Она вряд ли заметила, что на подставке перед нею лежит псалтырь, а на крючке висит подушечка для преклонения колен, вся расшитая красным и лиловым, резко выделяясь на отблескивающей черноте деревянных скамей.
– Вот и хорошо, – произнес мягкий голос, – что вы пришли сюда за утешением. Не хотите поговорить со мной?
Она взглянула снизу вверх, однако без испуга: словно ожидала этот голос, хотя шагов не слышала. Около нее стоял отец Робин в залатанном сером свитере, черных брюках и серых кедах, и на лице его играла легкая улыбка. Обычный, спокойный мужчина. В руках стамеска и молоток – отец Робин аккуратно положил их на соседнюю скамью, чтобы вплотную заняться Пенелопой.
Заметив, что она покосилась на инструменты отец Робин сказал:
– Мне было видение. Пожалуй, впервые в жизни. Я по этой части вообще‑то не слишком силен. Велено проломить заднюю стенку старого шкафа. А мне что‑то не хочется: шкаф этот, наверное, еще у Ноя в ковчеге стоял.
Она неуверенно улыбнулась, не совсем понимая, о чем он.
– Вы меня простите, отец.
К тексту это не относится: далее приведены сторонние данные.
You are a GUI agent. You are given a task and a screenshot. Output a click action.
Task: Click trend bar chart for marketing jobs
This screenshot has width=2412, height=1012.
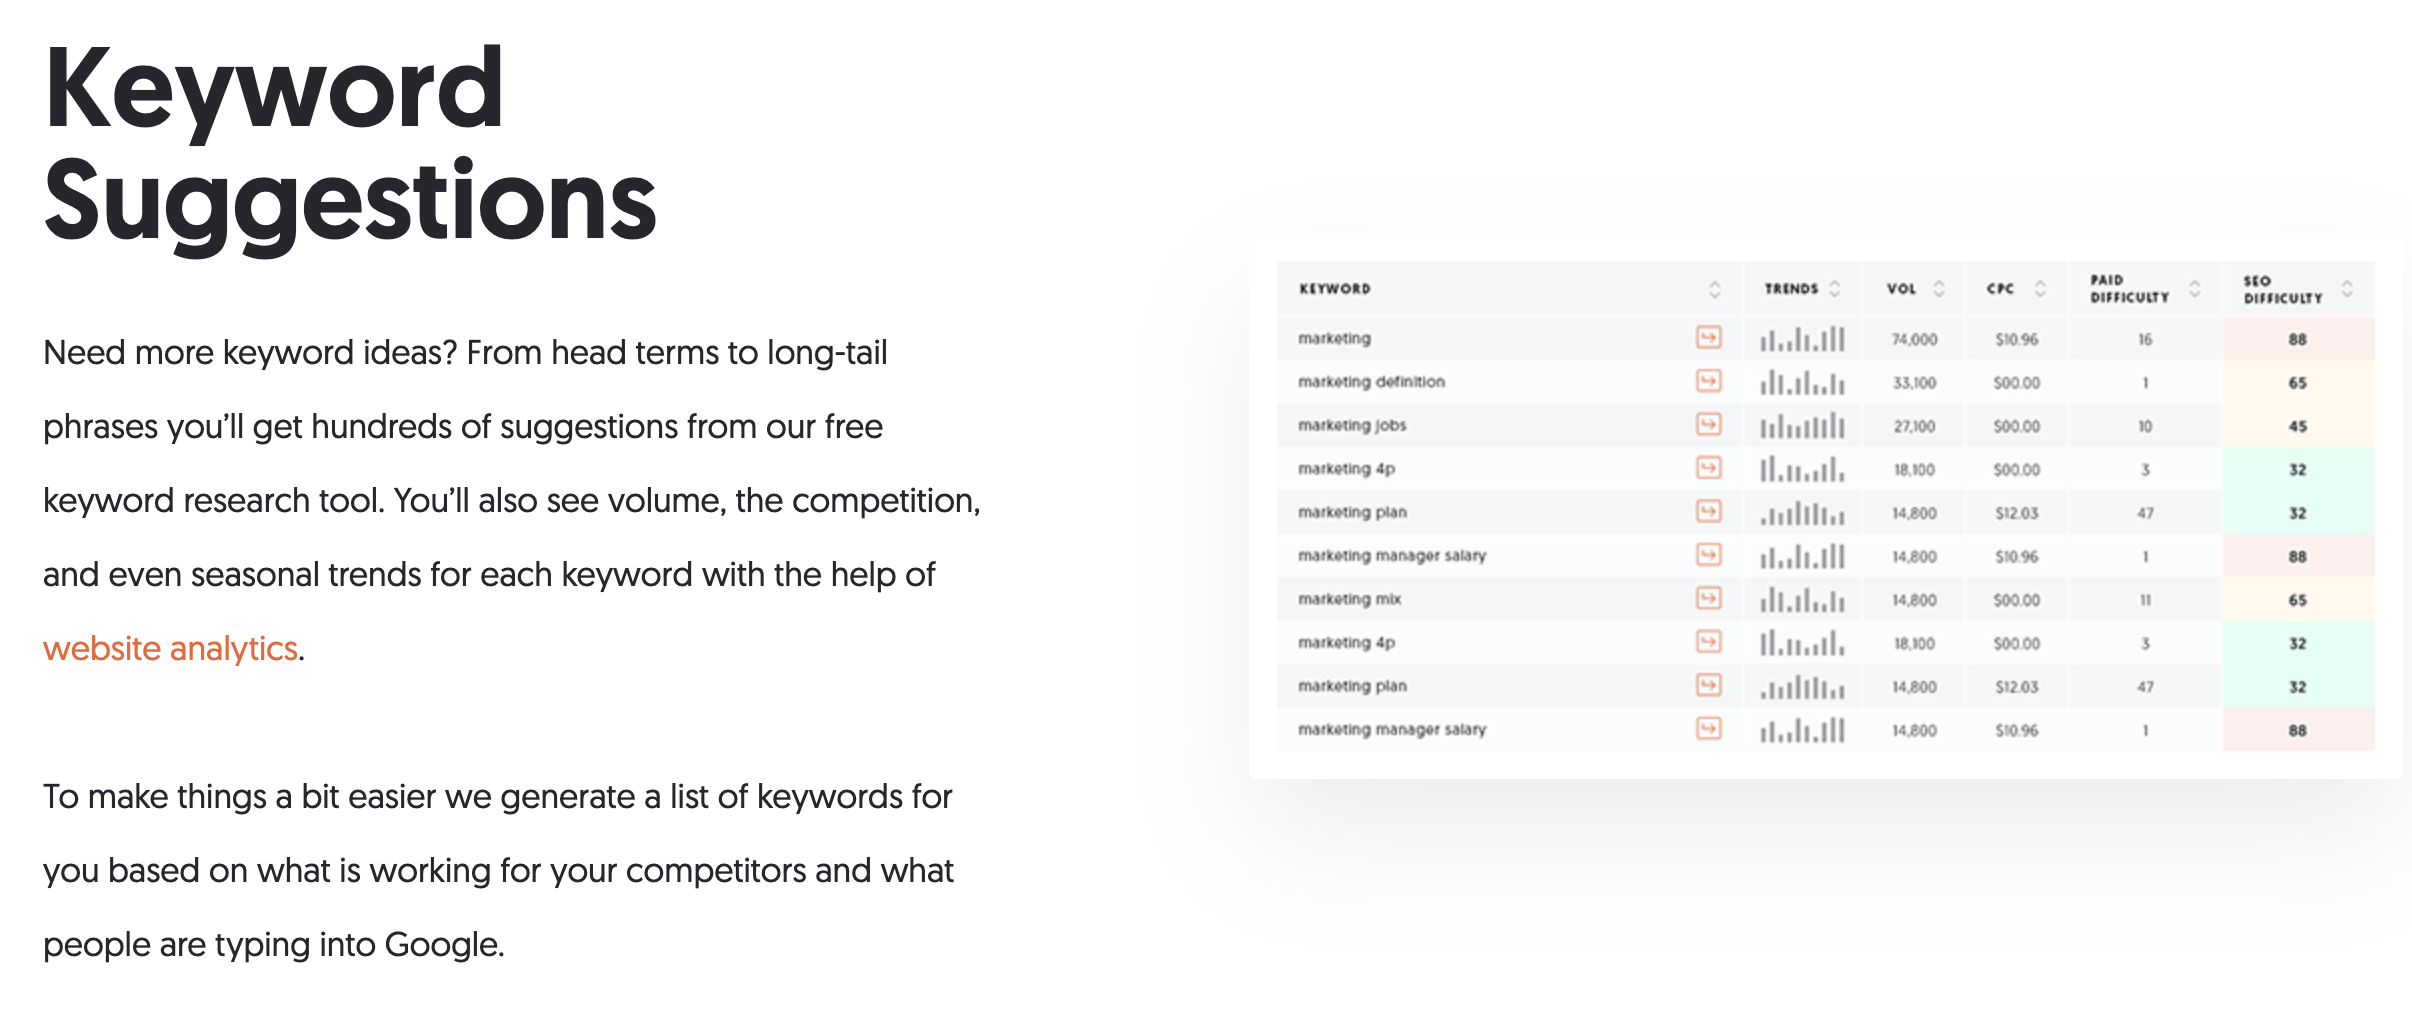[x=1802, y=427]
Я сюда не собиралась. То есть я хочу сказать, я пришла не молиться. – Она машинально смахнула со лба растрепавшуюся прядь. – Отчего женщины так слабы? – вдруг спросила она. – На самом деле… если по правде… я безумно, трепетно влюбилась.
Она никак не могла унять дрожь. Священник кивнул:
– Да‑да, я заметил: даже церковь затрепетала.
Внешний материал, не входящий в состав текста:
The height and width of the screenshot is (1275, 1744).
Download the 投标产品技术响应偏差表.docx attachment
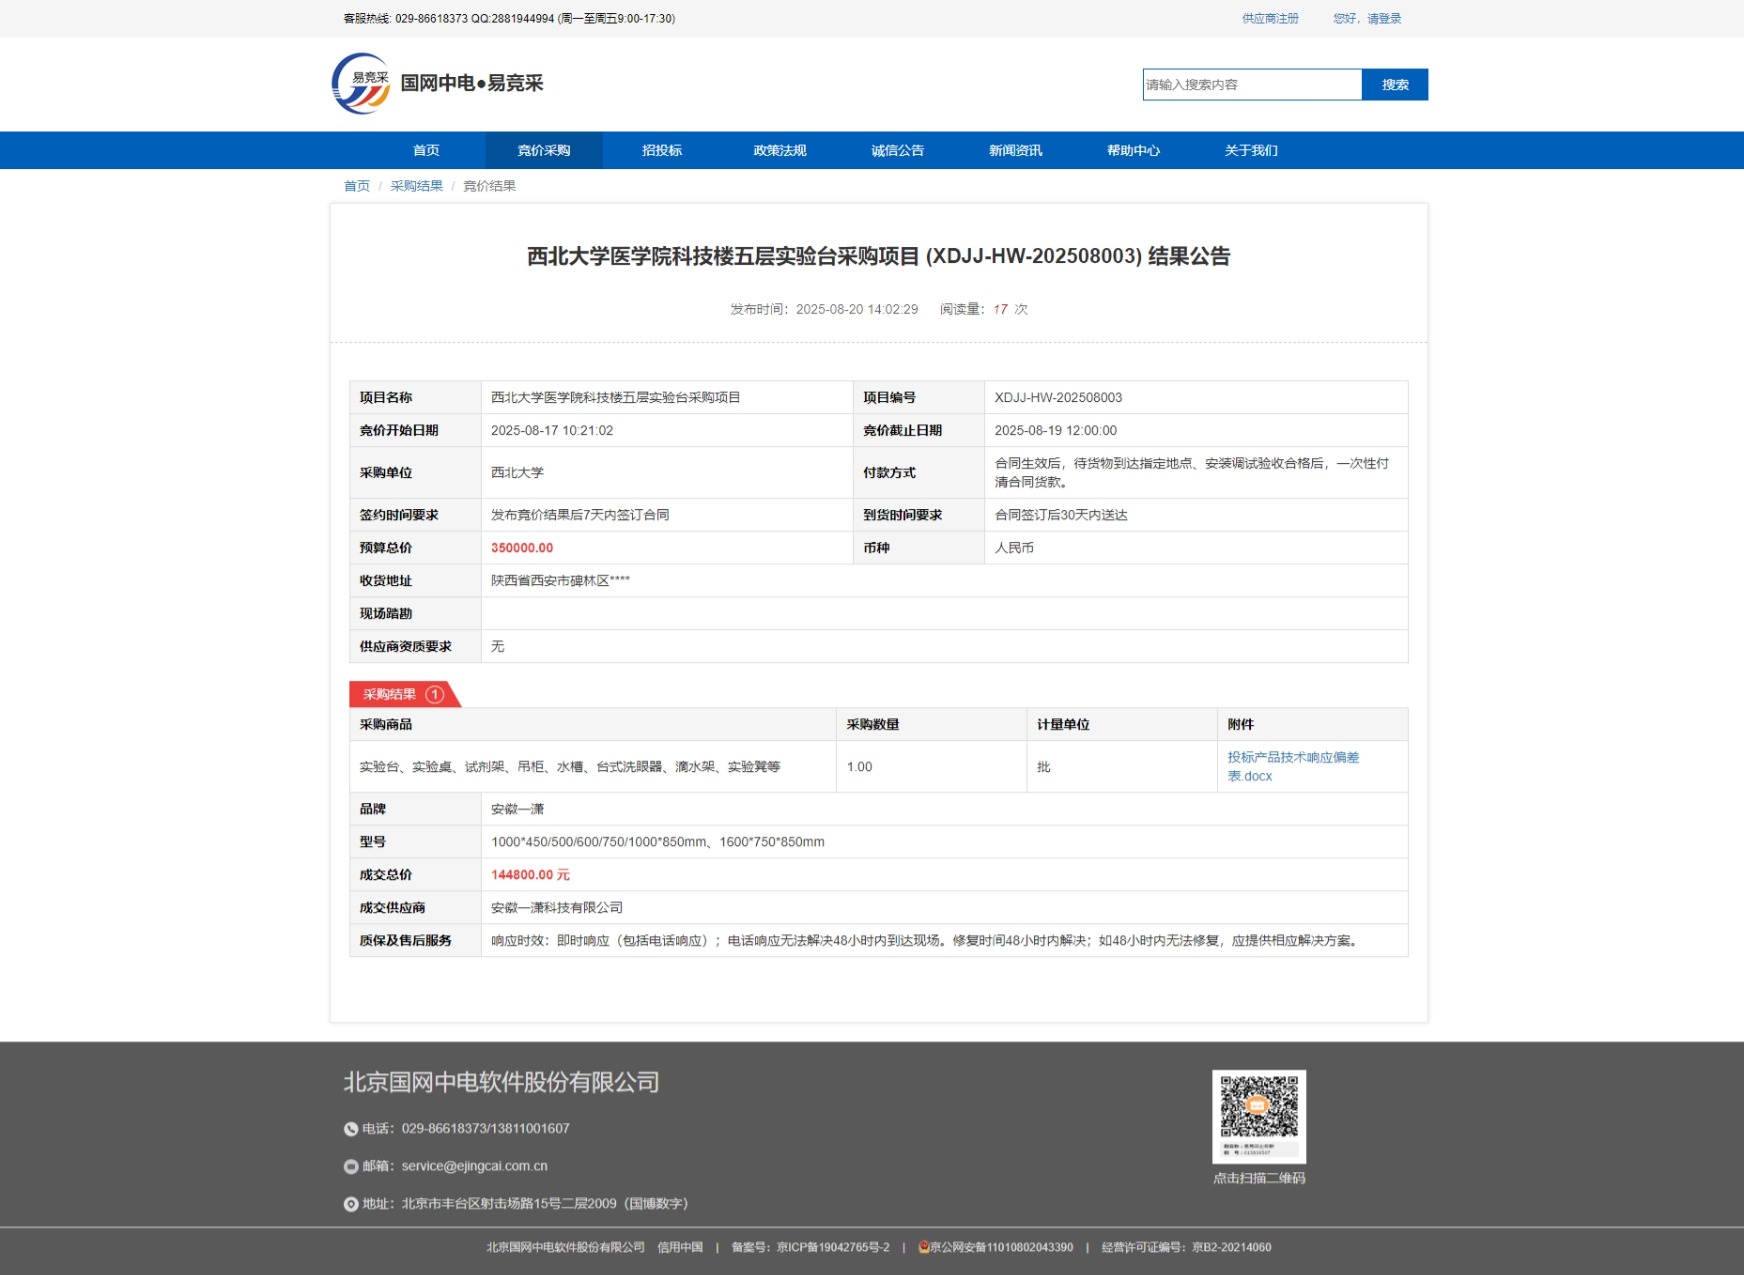(x=1292, y=767)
– Мне же пятьдесят пять лет, отец, скоро пятьдесят шесть будет…
– Вы же не хотите сказать, что лет в пятьдесят ставни закрываются – и все? Что лет в пятьдесят или в каком‑то другом возрасте мы лишаемся способности глубоко чувствовать?
– Честно сказать, я сама не понимаю, что говорю…
– Вирус любви может поразить кого угодно и когда угодно.